■ **Task objective**: Wherever "Fall" appears in the records below, copy the line that holds it.
»»
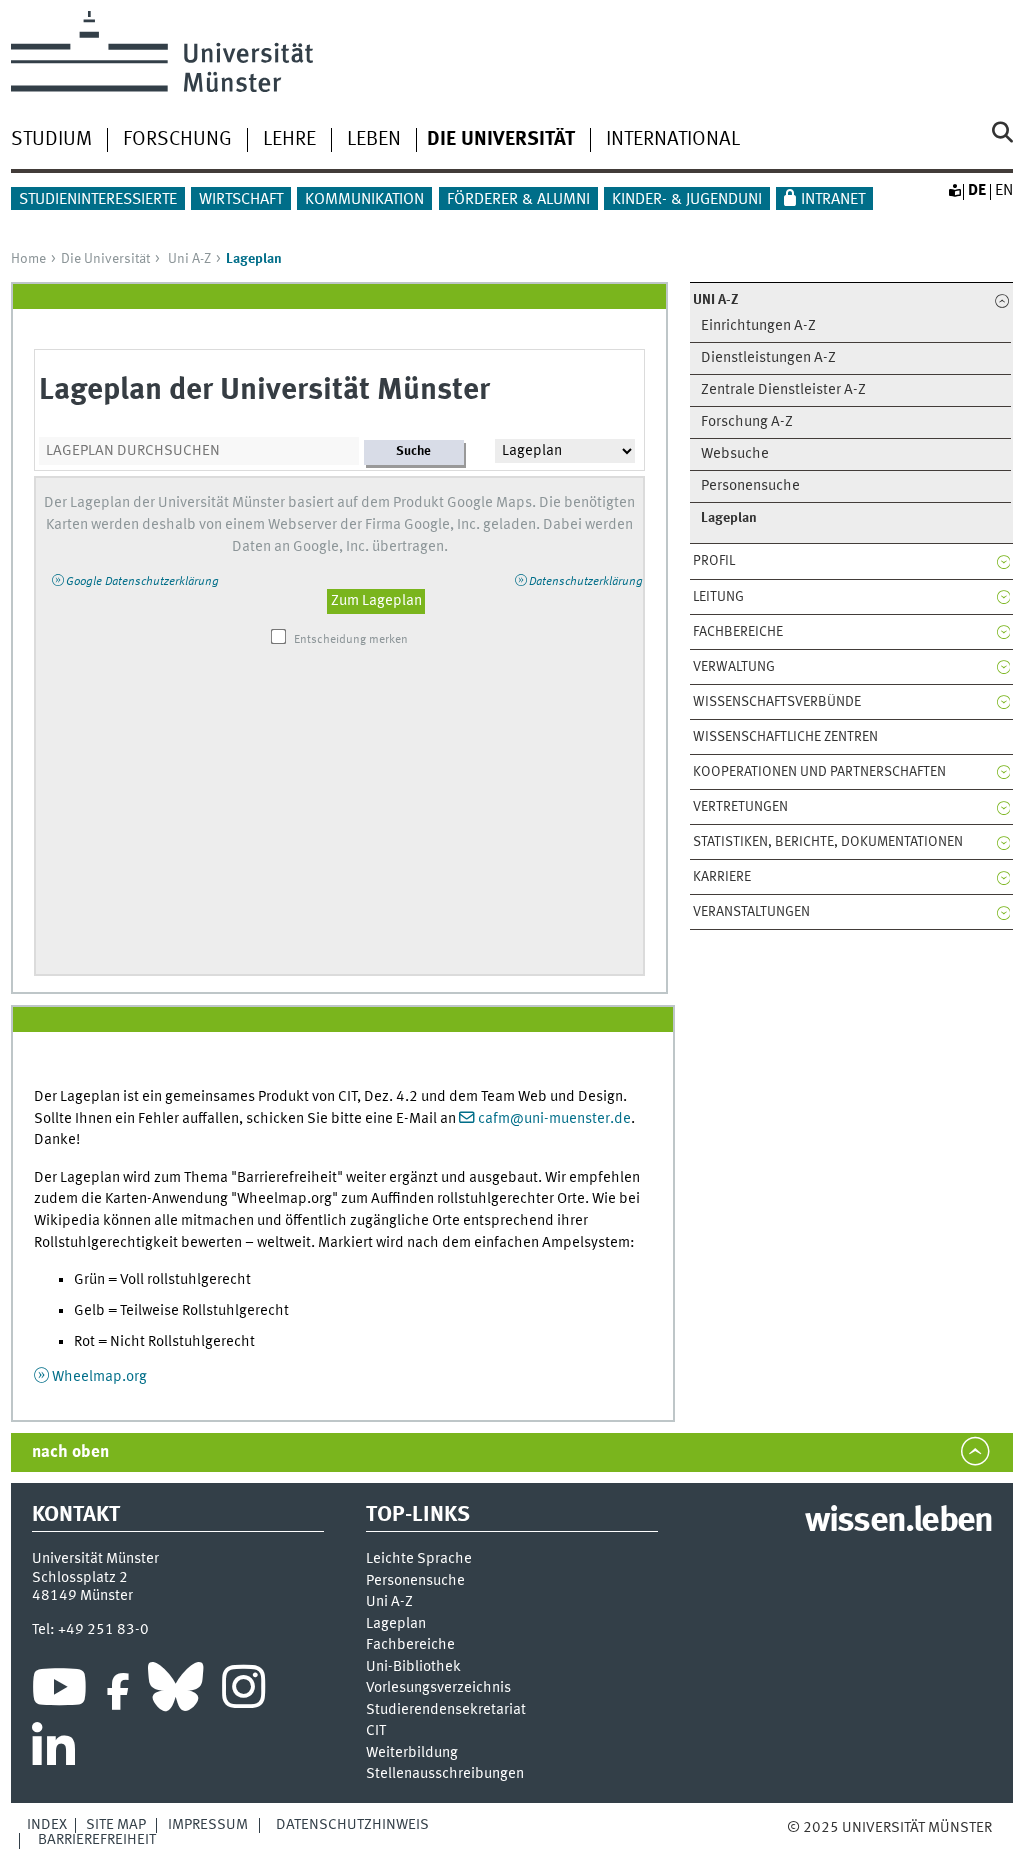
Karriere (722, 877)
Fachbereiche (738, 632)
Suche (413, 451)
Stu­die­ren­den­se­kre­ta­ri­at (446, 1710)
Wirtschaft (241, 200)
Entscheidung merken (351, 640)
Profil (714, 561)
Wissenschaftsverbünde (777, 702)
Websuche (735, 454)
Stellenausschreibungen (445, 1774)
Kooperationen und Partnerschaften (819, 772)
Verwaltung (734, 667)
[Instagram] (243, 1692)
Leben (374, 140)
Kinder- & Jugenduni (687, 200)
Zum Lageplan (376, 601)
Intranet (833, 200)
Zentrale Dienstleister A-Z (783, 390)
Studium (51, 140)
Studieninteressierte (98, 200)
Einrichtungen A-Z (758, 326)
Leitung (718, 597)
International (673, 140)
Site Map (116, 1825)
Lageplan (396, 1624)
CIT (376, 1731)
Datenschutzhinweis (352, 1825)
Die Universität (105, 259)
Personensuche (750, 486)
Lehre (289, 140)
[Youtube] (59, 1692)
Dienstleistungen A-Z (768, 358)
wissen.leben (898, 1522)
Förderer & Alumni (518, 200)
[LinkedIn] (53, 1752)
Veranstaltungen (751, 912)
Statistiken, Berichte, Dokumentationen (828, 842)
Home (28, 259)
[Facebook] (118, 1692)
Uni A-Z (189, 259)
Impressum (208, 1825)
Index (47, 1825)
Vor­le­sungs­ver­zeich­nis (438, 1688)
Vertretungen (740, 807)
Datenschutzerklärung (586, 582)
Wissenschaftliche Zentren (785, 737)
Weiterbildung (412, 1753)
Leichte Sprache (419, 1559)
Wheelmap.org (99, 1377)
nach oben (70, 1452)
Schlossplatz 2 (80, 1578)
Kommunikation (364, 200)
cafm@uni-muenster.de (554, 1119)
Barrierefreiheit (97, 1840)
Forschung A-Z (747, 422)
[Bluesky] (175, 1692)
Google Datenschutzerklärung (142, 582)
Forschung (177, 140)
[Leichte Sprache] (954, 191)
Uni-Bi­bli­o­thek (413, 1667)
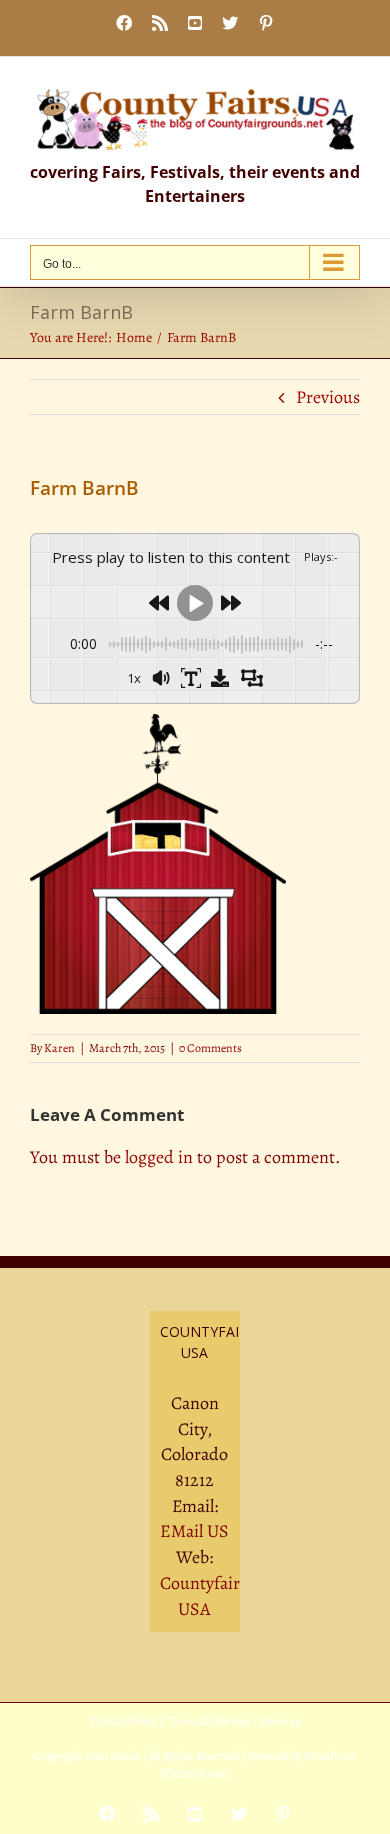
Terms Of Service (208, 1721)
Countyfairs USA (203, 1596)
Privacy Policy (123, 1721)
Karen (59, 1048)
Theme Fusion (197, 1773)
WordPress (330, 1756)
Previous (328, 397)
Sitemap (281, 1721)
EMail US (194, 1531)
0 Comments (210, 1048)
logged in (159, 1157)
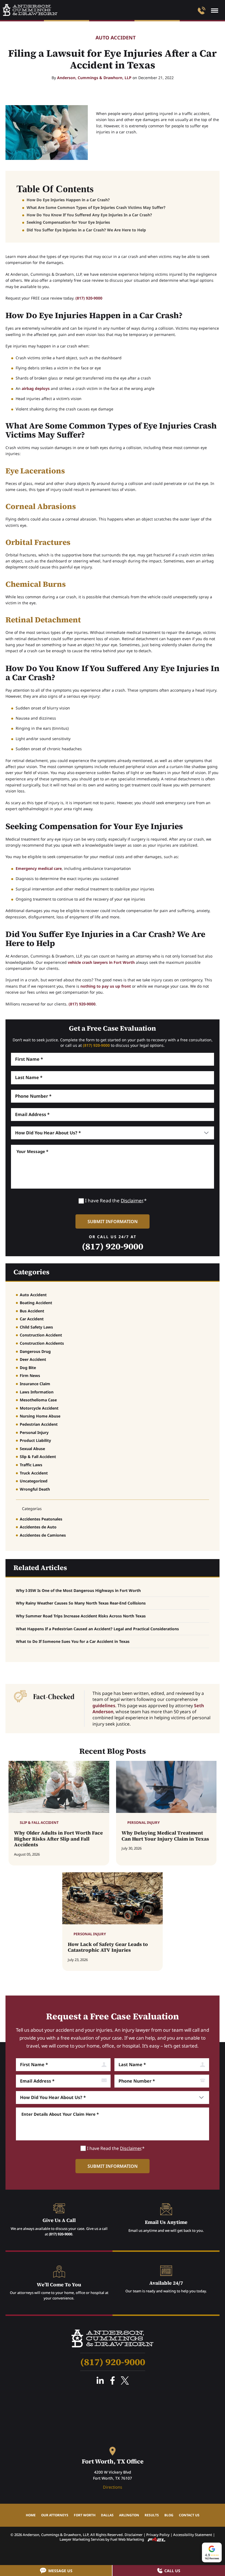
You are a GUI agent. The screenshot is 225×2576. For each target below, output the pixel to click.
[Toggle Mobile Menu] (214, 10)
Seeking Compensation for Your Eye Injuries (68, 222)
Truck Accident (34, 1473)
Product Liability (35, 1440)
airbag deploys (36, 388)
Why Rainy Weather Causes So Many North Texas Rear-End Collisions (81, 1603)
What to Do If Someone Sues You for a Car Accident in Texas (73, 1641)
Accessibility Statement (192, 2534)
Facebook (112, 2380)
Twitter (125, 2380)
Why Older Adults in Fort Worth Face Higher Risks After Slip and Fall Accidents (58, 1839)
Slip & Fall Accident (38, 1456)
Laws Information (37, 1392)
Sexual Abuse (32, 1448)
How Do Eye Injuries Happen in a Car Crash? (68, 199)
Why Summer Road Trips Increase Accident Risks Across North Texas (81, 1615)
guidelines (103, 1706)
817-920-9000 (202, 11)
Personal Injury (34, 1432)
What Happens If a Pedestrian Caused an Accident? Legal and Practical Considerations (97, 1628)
««
■ **Problem solution**:
Why Older Adults in Fort Worth Face Higher Risks After Slip and Fall Accidents (58, 1839)
Slip & Fall Accident (38, 1456)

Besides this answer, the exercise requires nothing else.